Last year, my Hedrick roommate, who continues to be my roommate this year in the apartments, spent one night a week writing 10 page papers and reading articles. My work consisted of 20 math physics and computer science problems a week for which I had to do everyday throughout the week. This being my first writing assignment ever in college I find myself struggling coming up with the right words and spending way more time then my roommate ever would writing this amount. As I sit in front of my computer contemplating what I have to study after writing this, Math or physics, he sits on the couch blaring loud music and playing video games with his north campus friends. With all this distraction aside I still manage even though I have an 8 am class tomorrow morning.

I find the stereotype of north campus being easier then south campus easy to point out but I definitely do not necessarily find it true. I know writing essays under pressure would be equivalent if not harder to my two midterms and final every quarter. Pick your poison.

Another stereotype mentioned in class that is present in my everyday life is the issue of gender. My math and physics classes are dominated with males with the occasional female sprinkled in.

The point is, stereotypes aside, Scientists and Artists are all individuals and shouldn’t be looked at any other way. Even though the separation causes rivalries and stereotypes the fact of the matter is, down the line we will all have to work together at some point. Society is always changing and this separation is slowing it down:

“Stereotypes and technical differences aside, it’s easy to forget in the campus’ polarized atmospheres that society today depends on merging liberal arts ideas and the sciences to thrive.”*

Why can’t we work together and aim perfect more then one subject at the same time? Is that too hard in this day and age? Does striving to know both take away from the perfection and mastering of both? I believe we must be going in that direction because one person can only go so far. Maybe we are on our way to a third culture but who knows? Once we ignore the stereotypes and learn to combine forces I believe the third culture is attainable. But that’s only the first step. Can we make it?
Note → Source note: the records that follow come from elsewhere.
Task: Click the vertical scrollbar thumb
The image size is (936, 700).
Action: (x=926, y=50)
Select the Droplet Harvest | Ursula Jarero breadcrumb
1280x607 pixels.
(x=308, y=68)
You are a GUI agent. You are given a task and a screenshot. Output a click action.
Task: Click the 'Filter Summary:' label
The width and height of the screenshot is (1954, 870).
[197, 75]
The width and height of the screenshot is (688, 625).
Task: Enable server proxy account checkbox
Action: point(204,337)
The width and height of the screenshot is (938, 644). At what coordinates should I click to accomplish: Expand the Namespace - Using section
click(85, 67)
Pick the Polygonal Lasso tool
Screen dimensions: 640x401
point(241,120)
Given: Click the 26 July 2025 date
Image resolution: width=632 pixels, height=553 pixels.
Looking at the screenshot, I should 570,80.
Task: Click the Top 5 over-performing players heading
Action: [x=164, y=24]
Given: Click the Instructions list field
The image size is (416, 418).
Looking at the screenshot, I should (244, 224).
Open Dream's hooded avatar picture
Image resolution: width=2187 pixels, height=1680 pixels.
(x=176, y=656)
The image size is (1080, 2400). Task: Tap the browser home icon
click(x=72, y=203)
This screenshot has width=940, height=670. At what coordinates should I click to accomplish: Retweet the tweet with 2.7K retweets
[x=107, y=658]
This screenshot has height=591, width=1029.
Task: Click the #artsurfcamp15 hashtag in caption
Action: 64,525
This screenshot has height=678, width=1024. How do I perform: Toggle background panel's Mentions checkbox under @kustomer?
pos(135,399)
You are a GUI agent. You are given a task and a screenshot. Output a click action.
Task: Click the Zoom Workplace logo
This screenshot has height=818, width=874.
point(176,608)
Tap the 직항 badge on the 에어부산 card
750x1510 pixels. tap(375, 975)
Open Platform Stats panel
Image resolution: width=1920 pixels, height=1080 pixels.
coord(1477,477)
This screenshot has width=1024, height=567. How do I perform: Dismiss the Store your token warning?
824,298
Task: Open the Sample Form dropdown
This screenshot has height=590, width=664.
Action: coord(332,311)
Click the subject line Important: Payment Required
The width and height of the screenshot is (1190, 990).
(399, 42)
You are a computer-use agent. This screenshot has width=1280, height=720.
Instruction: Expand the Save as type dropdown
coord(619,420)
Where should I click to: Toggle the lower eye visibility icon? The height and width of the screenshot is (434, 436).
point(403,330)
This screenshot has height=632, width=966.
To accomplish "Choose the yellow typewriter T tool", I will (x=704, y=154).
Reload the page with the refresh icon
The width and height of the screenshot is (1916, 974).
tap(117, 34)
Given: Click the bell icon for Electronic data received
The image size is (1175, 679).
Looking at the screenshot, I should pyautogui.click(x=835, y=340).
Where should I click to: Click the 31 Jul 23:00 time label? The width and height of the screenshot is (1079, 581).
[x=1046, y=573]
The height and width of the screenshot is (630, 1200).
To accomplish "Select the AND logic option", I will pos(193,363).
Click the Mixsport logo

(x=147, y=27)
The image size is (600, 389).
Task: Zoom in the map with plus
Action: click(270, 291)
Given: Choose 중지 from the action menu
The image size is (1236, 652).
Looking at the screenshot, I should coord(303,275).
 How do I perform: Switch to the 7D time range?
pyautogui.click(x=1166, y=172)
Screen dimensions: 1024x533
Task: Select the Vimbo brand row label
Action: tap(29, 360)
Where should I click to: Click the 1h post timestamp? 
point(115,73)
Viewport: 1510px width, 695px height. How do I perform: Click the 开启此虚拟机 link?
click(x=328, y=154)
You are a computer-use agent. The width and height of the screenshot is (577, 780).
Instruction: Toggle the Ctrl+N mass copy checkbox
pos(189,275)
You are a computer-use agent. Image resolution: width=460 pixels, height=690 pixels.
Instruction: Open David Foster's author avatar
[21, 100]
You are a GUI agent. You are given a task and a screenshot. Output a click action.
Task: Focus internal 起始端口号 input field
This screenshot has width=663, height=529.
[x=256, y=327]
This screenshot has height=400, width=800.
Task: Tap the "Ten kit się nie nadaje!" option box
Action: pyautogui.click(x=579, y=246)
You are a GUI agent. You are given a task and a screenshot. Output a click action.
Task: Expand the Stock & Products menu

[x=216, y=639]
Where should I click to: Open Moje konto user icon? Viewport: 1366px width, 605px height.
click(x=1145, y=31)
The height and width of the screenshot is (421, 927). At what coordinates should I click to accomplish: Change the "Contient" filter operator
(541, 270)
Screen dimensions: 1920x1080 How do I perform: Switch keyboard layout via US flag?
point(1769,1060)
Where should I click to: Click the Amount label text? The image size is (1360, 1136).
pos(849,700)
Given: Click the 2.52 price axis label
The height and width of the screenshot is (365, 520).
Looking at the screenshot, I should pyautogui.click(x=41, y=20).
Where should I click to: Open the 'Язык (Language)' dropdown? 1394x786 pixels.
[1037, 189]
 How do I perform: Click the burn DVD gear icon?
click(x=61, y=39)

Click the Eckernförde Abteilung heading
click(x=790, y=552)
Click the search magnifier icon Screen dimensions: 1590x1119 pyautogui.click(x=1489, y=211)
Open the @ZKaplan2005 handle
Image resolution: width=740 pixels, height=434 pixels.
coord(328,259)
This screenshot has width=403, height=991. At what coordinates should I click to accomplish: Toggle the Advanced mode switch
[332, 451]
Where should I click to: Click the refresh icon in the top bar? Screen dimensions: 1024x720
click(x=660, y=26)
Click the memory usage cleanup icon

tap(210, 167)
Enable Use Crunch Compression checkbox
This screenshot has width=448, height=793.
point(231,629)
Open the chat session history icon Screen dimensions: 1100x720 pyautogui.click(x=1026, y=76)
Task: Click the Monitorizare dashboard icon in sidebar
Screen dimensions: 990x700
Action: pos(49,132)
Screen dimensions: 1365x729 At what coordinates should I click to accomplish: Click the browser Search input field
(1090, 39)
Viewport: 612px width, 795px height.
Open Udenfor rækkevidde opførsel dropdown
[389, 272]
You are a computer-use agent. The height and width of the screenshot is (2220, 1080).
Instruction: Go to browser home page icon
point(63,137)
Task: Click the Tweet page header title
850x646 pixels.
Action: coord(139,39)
Two Cultures (Marco Anzures)

Posted in Week 1 on October 8, 2007 by manzures

I would have to say that after a year at UCLA I do see a divide of some sort on campus. Historically speaking there has always been the North and South campus divide between the Humanities and Sciences. Time has established a sort of rivalry between the two, and as a consequence, certain stereotypes and distinct attributes have been given to either side. North campus students are a little more liberal, progressive and for lack of a better term “artsy.” While their South campus counterparts are more straight-edge, concrete, and measured. Just in the few days that we have had this class it has become evident that many students, whether they are strictly from south or north campus, have never taken a course in either discipline. This only highlights the gap between the arts and sciences and stresses the importance in introducing students to the “third culture” of integrated art and science.
Although there is a divide it is evident that strides are being made to integrate the sciences and arts. There has been an increase in classes, like this one, that strive to teach the inherent connection between the arts and the sciences. It may not be so apparent to outside viewers and even to scientists and artists but the arts and sciences have always been related, and it is in the best interest of technological and artistic development to focus on this connection.